> _Trecho do documento_:
------------------------
Por conta do aquecimento global, a América do Norte poderá ser atingida por doenças infecciosas transmitidas por insetos, pela água ou pela alimentação em um futuro próximo. Três pesquisadores do Instituto de Pesquisas do Hospital para Crianças de Toronto (Canadá), Amy Greer, Victoria Ng e David Fisman, descreveram as conseqüências do aumento previsível da temperatura e das precipitações num artigo editado pela publicação especializada "Canadian Medical Association Journal". Segundo eles, moléstias como a doença de Lyme, a febre de vírus West Nile, a chikungunya, além da cólera, dos surtos de diarréias e de infecções respiratórias, poderão aparecer ou estender-se por uma área que vai do sul dos Estados Unidos até o Ártico.
As relações estreitas entre o clima, o meio ambiente e as doenças infecciosas nos países em desenvolvimento, como a Índia ou alguns Estados da África Subsaariana, já foram descritas com precisão. Já nos países desenvolvidos, onde as condições sócio-econômicas e a exposição a insetos vetores de doenças são nitidamente diferentes, as conseqüências sanitárias da alteração climática serão provavelmente menos agudas, porém bem reais.
"As moléstias transmitidas pela água continuam surgindo, apesar das sofisticadas tecnologias de tratamento de água que foram implantadas", sublinham Amy Greer e seus colegas, lembrando várias epidemias que ocorreram recentemente na América do Norte. "As epidemias de doenças transmitidas pela água foram vinculadas por especialistas a episódios de precipitações extremas, e elas deverão se intensificar no decorrer das próximas décadas", escrevem. "Além disso, a maior parte das gastrenterites, em particular aquelas provocadas pelas bactérias campylobacter e salmonela, vêm seguindo nitidamente um modelo de ocorrência estival". Os pesquisadores também avaliam que a elevação das temperaturas tornaria provável um aumento das ocorrências das moléstias transmitidas pela água e a alimentação.
As incidências das infecções pulmonares provocadas por agentes transmitidos pela água serão muito provavelmente amplificadas, tanto na sua virulência quanto no crescimento da sua área de atuação, pelas modificações do clima. Este deverá ser o caso da legionelose, cuja "incidência culmina durante os meses mais quentes, enquanto os riscos (de ocorrências) aumentam quando o clima se torna chuvoso e úmido", relatam Amy Greer e seus colegas. Em sua opinião, "a moléstia digestiva transmitida pela água que apresenta as maiores condições de se intensificar como resposta à alteração climática mundial é a cólera", cuja manifestação "poderia aumentar consideravelmente".
------------------------
> _Dados armazenados_:

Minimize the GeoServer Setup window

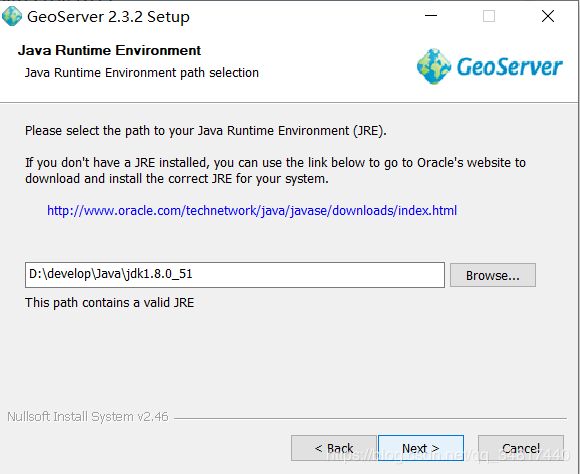pos(431,16)
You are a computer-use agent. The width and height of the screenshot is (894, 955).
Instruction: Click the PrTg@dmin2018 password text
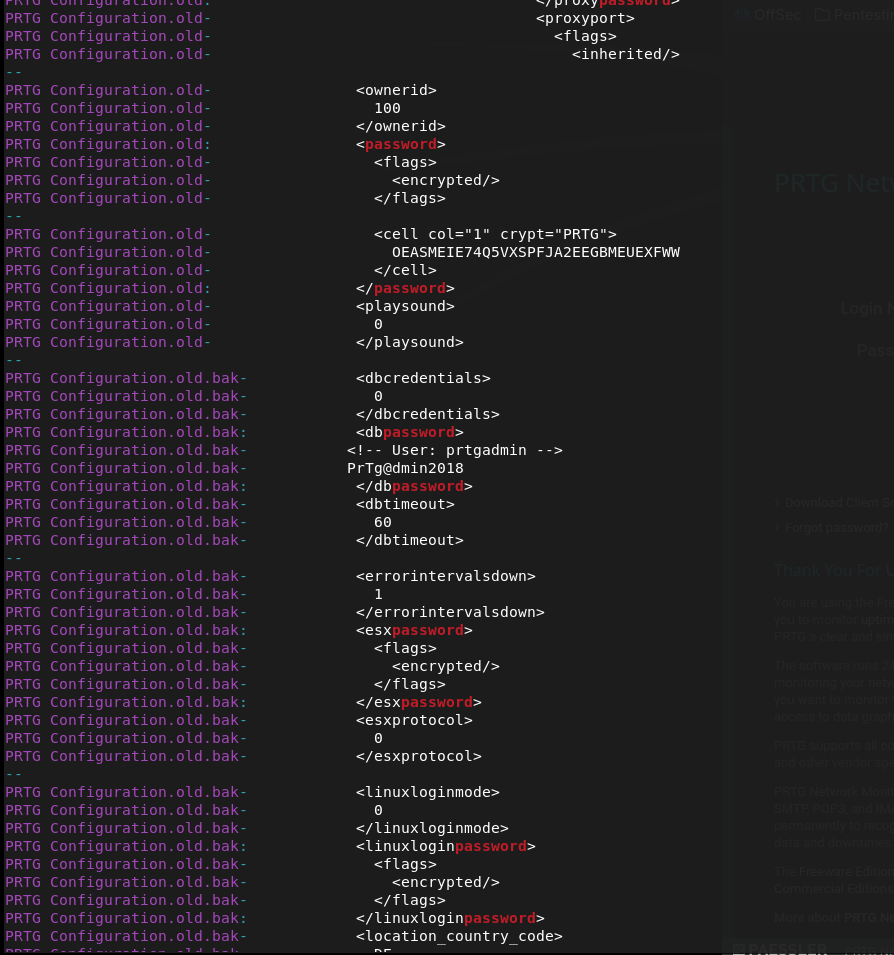tap(405, 468)
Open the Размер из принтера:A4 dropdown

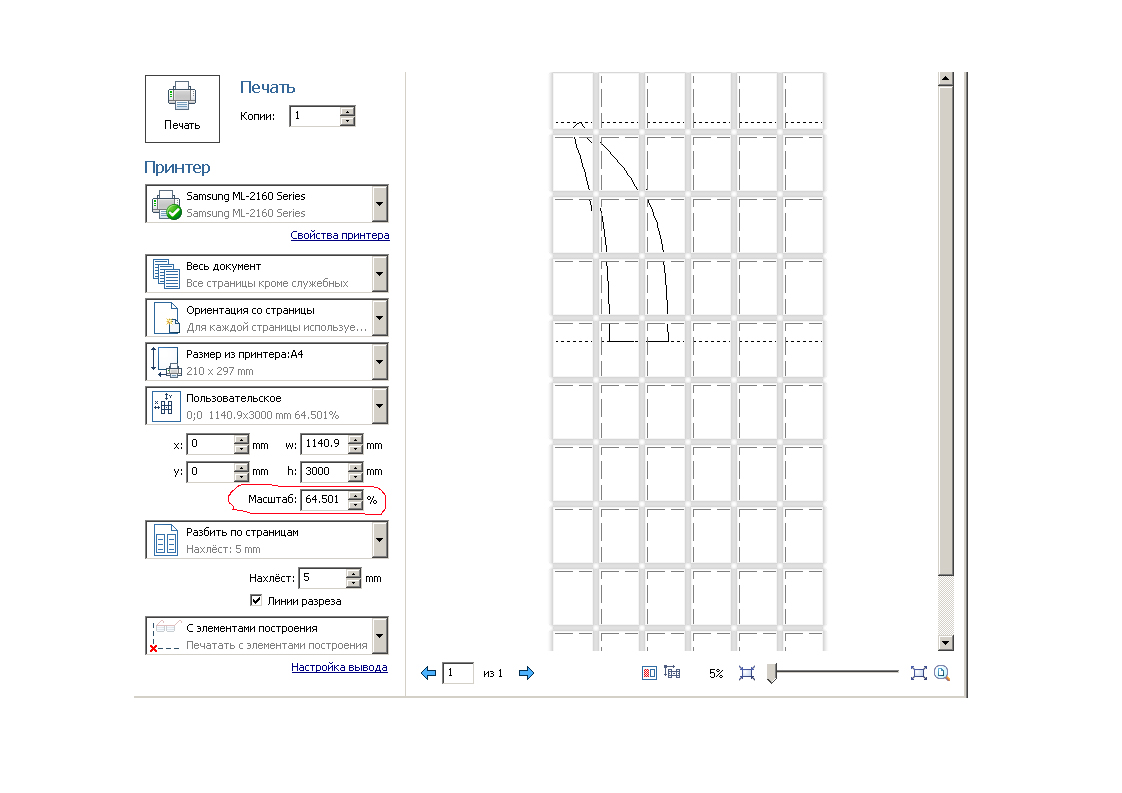[380, 362]
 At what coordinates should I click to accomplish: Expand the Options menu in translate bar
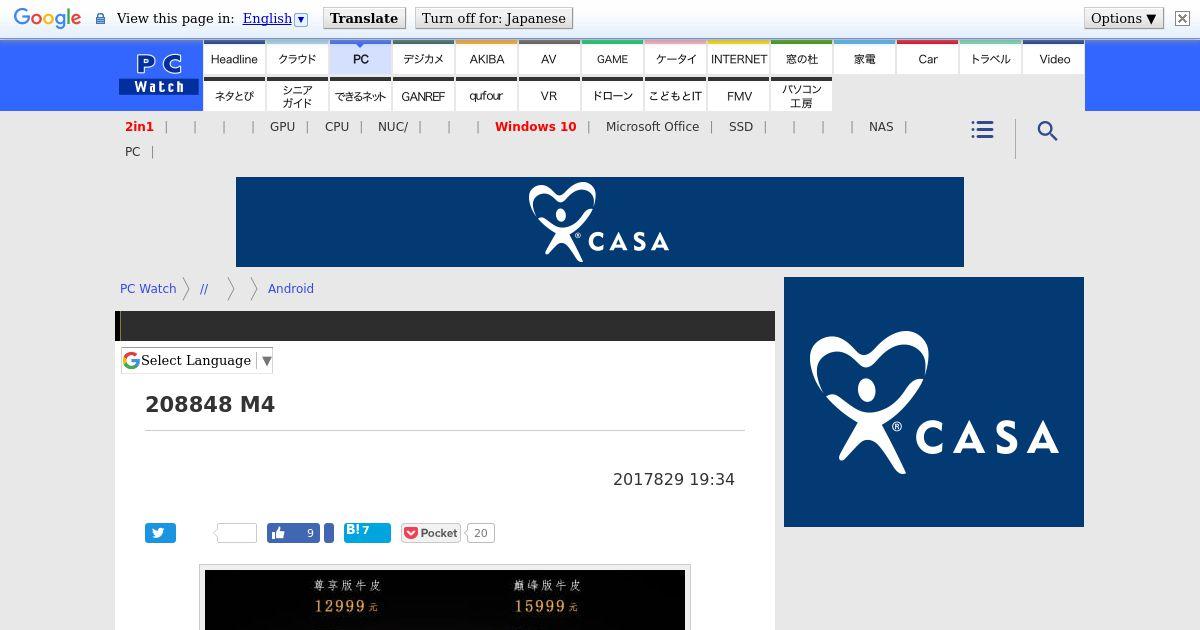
------------------------
> _Problemas a resolver_:
- A) De acordo com o trecho do documento, em que publicação especializada saiu o artigo dos três pesquisadores de Toronto?
- B) Enumere todas as moléstias que, conforme o trecho do documento, poderão aparecer ou estender-se por uma área que vai do sul dos Estados Unidos até o Ártico.

> _Respostas por tarefa_:
- A) No "Canadian Medical Association Journal".

- B) Doença de Lyme, febre de vírus West Nile, chikungunya, cólera, surtos de diarréias e infecções respiratórias.